Il Prof. Alberto Zambon (Padova) spiega come riconoscere questa rarissima malattia genetica
PADOVA – “L’iperchilomicronemia è una malattia rarissima: parliamo di 1-2 persone su un milione, anche se sono dati che dovrebbero essere rivalutati, in quanto sottostimati”. A dichiararlo è il Prof. Alberto Zambon, Responsabile del Centro Prevenzione Aterosclerosi della Clinica Medica 1, presso il Policlinico Universitario di Padova: il suo è il centro di riferimento per la malattia nel Nord Italia.
Questo disordine metabolico dei trigliceridi si trasmette dai genitori ai figli e determina un deficit in un enzima chiamato lipoproteina lipasi. Gli eterozigoti sono asintomatici o hanno una sintomatologia molto lieve, senza pancreatiti acute, mentre nel caso della patologia di tipo omozigote si ha un aumento importante dei trigliceridi, solitamente superiori a 1000 mg/dl, ma che possono raggiungere anche i 5-6.000 mg/dl. Fino ad arrivare ai 12.000 mg/dl riscontrati dal Prof. Zambon in una paziente canadese, nel corso del suo lavoro a Seattle.
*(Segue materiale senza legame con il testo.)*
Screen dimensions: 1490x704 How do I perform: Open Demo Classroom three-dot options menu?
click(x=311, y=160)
“La malattia – spiega il lipidologo – si manifesta dai primi anni di vita, con coliche addominali ed episodi ricorrenti di pancreatite acuta, una condizione che mette il paziente in pericolo di vita e che necessita di cure intensive. I malati spesso affrontano diversi ricoveri ospedalieri prima che l’iperchilomicronemia venga riconosciuta. Spesso i pediatri sono i primi a diagnosticarla, anche se non è semplice a causa della sua rarità e per il fatto che il dolore addominale può essere dovuto a tante altre cause. Altri sintomi sono l’epatosplenomegalia (l’aumento di volume del fegato e della milza), la steatosi epatica e gli xantomi eruttivi (foruncoli biancastri su braccia, natiche e schiena dovuti all’accumulo di trigliceridi). Anche l’analisi del fondo dell’occhio può evidenziare delle arterie rosacee, la cosiddetta lipemia retinalis”.
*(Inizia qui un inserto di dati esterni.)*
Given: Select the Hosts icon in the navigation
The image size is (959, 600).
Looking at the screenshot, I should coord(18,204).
Per avere la conferma si procede alla misurazione dei trigliceridi a digiuno: se il plasma, al prelievo, si presenta lattescente, si può già ipotizzare che ciò sia dovuto a un’eccessiva concentrazione di particelle grasse dette chilomicroni. Occorre però escludere le cause secondarie di ipertrigliceridemia (che ne rappresentano la maggior parte): l’abuso di alcool, il diabete e l’uso di alcuni farmaci come gli steroidi, le terapie estrogeniche o lo Zoloft.
“Un altro metodo – continua il professor Zambon – è la misurazione dell’attività della lipoproteina lipasi, che si effettua iniettando eparina per separarla dai vasi: se l’enzima non risulta misurabile oppure è ridottissimo, si tratta di iperchilomicronemia. La conferma può arrivare anche dalla ricerca della mutazione genetica: ad oggi sono note più di 200 mutazioni, ma a volte non è possibile identificarla, e ciò suggerisce ce ne siano altre ancora sconosciute”. In Italia è possibile effettuare la diagnosi genetica nei centri di Genova, Modena, Roma e Palermo.